Since writing the previous post, I have made a couple changes.
1. I have added "choose a meal for the week" to the children's list of weekly chores that have to be done before they can play computer/watch movies on Saturday.
2. When Husband comes home, I am going to my room to catch up on the reading I am behind on and to miss out on the dinner drama.

Thanks to all of YOUR suggestions, once I have recovered from the dinner trauma sucking the life out of me caught up on my reading, I am going to:
1. Try to make it a habit to put out a veggie/crackers/cheese tray while dinner finishes cooking.
2. Make sure there are always spaghetti noodles in the fridge for those who don't like dinner, or maybe have a batch of popcorn ready.
3. Specifically tell them that I respect their food preferences as much as I can, so they can show respect to me by trying a bite of something without a big fuss.
4. Use the Chuck 3 Cheese tokens I bought for motivational purposes to reward those who are polite at the table. Everyone who is polite and respectful about the food served for dinner will earn one token; we will go to Chuck 3 Cheese in a month and everyone can use the tokens they've earned (or they can sit there and watch their siblings if they haven't earned any tokens).

In response to some of the comments:
I think some of them WOULD actually eat steak, but I haven't figured out how to cook it so that it tastes good, and it is so expensive =(.
I have been willing to dish up things without the final ingredients, but the person still wouldn't eat it =(.
I do try to indulge their food preferences as much as I can; we serve the noodles separate from the sauce for those who don't like sauce, we use large plates so the different foods don't touch each other, I don't fix a lot of food that *I* like but that none of the kids like...but they don't realize that not everybody's parents do that.
I have tried hiding various things in the foods they like, but they can usually tell. The only casserole-type thing they'll eat is lasagna, IF it doesn't have ricotta or cottage cheese.
*******
Thank you all for your suggestions and sympathy, even though I didn't explain things very clearly!! It really helped me to "talk this out" with you =).

7 comments:

Mouse said...

Good Lord! This sounds exhausting! I don't have kids, but I suspect that if I did, this area of parenting would be a big FAIL for me. "Oh Kid, you want cereal for dinner? Great! Me too!" Done. :-)Your method sounds much more responsible. I've heard many of my friends with kids talk about this same struggle. For some reason, I don't remember my own parents struggling with this when we were growing up. Have times changed?

Anonymous said...

I agree with Mouse. This sounds exhausting. I don't know how you do it, just reading this gave me Nervous Tummy.

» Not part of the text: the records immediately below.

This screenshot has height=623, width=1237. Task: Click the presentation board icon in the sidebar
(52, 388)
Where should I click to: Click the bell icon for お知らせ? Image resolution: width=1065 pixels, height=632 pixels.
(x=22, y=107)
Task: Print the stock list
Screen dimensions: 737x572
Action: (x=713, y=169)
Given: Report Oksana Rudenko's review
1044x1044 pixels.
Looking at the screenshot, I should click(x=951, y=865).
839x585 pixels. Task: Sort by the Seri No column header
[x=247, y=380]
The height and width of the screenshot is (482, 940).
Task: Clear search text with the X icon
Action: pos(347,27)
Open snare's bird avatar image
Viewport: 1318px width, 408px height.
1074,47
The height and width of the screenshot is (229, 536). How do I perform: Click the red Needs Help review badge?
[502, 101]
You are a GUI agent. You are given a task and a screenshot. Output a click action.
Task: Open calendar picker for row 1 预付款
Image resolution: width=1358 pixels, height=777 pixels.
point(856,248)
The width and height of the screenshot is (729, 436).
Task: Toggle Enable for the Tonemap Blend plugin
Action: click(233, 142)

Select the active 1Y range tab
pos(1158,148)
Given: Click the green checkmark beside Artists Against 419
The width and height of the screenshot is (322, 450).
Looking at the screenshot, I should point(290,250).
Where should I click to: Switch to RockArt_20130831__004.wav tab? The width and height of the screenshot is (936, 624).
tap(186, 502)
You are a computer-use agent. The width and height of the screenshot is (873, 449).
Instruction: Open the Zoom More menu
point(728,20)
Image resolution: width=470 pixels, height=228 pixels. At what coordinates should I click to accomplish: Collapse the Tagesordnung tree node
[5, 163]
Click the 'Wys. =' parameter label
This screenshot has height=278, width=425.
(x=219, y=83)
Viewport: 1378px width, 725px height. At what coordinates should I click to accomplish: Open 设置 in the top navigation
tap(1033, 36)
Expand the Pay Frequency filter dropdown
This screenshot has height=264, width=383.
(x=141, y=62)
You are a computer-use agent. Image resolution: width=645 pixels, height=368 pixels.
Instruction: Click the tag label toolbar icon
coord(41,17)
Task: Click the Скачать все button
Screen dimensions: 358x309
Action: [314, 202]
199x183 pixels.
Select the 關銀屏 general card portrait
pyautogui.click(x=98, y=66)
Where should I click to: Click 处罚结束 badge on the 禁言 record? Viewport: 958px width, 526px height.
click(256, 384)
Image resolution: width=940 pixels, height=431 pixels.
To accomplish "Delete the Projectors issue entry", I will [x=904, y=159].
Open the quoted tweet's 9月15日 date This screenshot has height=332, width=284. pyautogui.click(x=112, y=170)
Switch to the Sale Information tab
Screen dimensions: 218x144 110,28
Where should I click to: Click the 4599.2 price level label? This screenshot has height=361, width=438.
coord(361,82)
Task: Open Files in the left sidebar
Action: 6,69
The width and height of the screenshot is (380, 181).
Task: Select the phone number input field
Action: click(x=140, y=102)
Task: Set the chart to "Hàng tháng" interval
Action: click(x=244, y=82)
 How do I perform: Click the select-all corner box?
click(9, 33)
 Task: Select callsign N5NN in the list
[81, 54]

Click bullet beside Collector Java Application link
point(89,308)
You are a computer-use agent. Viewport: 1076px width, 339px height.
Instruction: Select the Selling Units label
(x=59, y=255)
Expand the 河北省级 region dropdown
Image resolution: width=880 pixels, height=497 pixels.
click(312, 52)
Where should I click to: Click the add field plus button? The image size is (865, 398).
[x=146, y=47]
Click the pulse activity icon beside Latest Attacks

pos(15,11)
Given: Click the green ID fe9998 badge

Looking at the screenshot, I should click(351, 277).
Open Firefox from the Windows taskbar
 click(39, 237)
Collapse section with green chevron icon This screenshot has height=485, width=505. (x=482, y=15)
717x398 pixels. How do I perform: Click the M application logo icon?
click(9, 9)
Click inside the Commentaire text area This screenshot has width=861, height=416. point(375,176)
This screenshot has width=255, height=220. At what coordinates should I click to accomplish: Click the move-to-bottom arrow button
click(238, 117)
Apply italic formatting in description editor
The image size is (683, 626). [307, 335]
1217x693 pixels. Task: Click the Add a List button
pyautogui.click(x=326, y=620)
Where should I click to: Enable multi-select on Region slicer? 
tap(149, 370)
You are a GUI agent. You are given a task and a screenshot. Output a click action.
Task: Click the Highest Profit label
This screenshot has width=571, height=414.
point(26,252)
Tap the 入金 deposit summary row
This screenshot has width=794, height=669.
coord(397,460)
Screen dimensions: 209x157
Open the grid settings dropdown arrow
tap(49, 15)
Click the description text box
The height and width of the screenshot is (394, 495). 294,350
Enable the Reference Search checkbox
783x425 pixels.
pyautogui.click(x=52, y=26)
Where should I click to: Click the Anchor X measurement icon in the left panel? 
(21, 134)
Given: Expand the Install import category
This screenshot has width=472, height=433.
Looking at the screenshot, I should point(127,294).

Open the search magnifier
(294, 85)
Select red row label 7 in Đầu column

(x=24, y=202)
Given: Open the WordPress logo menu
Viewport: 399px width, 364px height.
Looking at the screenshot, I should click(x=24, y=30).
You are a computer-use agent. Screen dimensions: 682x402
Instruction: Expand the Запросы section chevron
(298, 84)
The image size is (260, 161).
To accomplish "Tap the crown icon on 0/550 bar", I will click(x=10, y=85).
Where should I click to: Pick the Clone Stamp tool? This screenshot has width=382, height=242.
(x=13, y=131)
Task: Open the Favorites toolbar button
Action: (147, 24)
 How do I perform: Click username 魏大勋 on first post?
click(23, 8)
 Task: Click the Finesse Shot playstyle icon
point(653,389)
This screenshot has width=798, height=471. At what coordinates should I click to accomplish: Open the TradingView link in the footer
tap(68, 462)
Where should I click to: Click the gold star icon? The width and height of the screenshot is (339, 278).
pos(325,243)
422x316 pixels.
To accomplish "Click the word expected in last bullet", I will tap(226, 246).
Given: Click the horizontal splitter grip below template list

I think all of your plans/actions/consequences sound well thought out and very reasonable. If only children weren't such ungrateful beasts.

Hugs!

twisterfish said...

You are amazing and dedicated and awesome. One day -- maybe not soon, but one day -- your children will be thankful for all you do.

Jessica said...

Geez. I think I'd just quit. Spaghetti, rotini, and chili for THEM, whatever I wanted for me:)

Liz Miller said...

I think you're doing a terrific job. I like what you're doing already and I like the changes you're making.

My parents (divorced) each had me cooking one night a week starting about when I was 11. That really cut down on the amount of complaining I did about eating, but ramped up my complaining about chores.

Elsha said...

Man, that just sounds exhausting.

Emily said...

It sounds like you're doing an awesome job, given what you have to work with. Your solutions sound good to me, too. I hope all this stuff helps!